Lucid Motors lowered its capex budget
Lucid Motors lowered its 2022 capex budget to $1.2 billion. The company however clarified that it is not cutting down on capex and that the lower capex this year is purely a timing issue as it would be spent next year.
Lucid Motors ended the quarter with $3.85 billion in cash and cash equivalents. It said that the cash is sufficient to fund its operations until the end of 2023. However, in order to bolster its balance sheet, it launched a capital raise program of around $1.5 billion.
LCID to raise cash amid the continued cash burn
Lucid Motors announced plans to raise $1.5 billion through a stock sale. It would raise $600 million through an ATM (at-the-market) stock offering and another $915 million through stock sale to Ayar Third Investment Company, an affiliate of Saudi Arabia’s PIF (public investment fund).
It said, “Ayar will pay a price per share equal to the volume-weighted average price to the public of the shares that Lucid actually sold in the at-the-market program during such calendar quarter.”
Notably, PIF is the largest stockholder of Lucid Motors and also participated in the PIPE (private investment in public equity) transaction last year. There are concerns over the relationship between Saudi Arabia and Lucid Motors as the kingdom recently announced a partnership with Foxconn to produce electric cars.
Lucid Motors is optimistic about the partnership with Saudi Arabia
The question about Saudi Arabia’s recent agreement with Saudi Arabia did crop up during the earnings call. Responding to that, Rawlinson said, “our relationship it spans across many ministries within the Kingdom, they committed to 50,000 preorders and with an option up to 100,000 over long-term period of 10 years.”
He added, “So, I am very confident and I think we can very comfortably coexist and benefit, actually mutually benefit from each other’s existence and growth.”

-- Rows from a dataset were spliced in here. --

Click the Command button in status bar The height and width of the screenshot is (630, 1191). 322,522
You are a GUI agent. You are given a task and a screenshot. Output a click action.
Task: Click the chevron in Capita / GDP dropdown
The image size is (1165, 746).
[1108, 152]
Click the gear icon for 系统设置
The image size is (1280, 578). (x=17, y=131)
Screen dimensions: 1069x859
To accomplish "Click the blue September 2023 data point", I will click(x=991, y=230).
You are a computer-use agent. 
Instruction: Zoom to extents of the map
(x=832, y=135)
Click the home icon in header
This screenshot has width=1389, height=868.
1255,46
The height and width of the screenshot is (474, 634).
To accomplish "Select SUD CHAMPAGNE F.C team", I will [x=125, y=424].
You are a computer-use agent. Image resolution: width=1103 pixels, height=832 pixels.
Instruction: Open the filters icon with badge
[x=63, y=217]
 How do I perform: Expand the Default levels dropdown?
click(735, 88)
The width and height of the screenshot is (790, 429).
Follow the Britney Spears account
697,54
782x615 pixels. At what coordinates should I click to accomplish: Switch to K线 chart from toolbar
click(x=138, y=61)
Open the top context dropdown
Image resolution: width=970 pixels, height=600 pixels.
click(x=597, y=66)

Gross margins might remain negative for some time now
During the merger presentation, Lucid Motors said that it expects to post positive gross margins beginning in 2023. It also predicted deliveries of 36,000 cars in 2023. However, given the supply chain issues and material cost inflation, these goals look lofty now.
Responding to the question about its gross profit guidance during the merger presentation, House said, “there are some things that are different than when we went out with the stack.”
She pointed to the elevated raw material and freight cost and said, “So we’re looking for that to continue to normalize, which is going to really start to enable the types of numbers that we were thinking about previously.”
The company however did not provide guidance for 2023 and said that it would do so next year.
Lucid Motors to launch Gravity SUV
Lucid Motors would launch its Gravity SUV next. It would start taking orders for the model early next year and expects to begin deliveries in 2024. Commenting on Gravity, House said that it “will unlock a very large and incremental addressable market for us.” She added, “We remain intently focused on scaling the business and continue to expect to see significant growth in revenue as delivery volumes ramp.”
Lucid Motors is ramping up production. In his prepared remarks, Rawlinson said, “we’ve now proven our ability to produce 300 cars a week, with a visible pathway to our next incremental ramp up.” The company also said that in the fourth quarter, it would begin to ship its cars internationally, starting with Europe and Saudi Arabia.
Wall Street wasn’t too impressed with LCID’s Q3 earnings
Apart from the reaffirmation of the toned-down 2022 guidance, there wasn’t much in Lucid Motors’ Q3 earnings that impressed Wall Street. In a note after LCID’s Q3 earnings, CFRA analyst Garrett Nelson said, “In our view, the combination of widening losses, a declining reservation count and its ongoing cash burn will do little to alleviate investor concerns surrounding the company.”
Lucid Motors stock is down almost 8% in premarkets today and is approaching its 52-week lows. That said, it is among the rare EV SPACs that still trade above the IPO price of $10.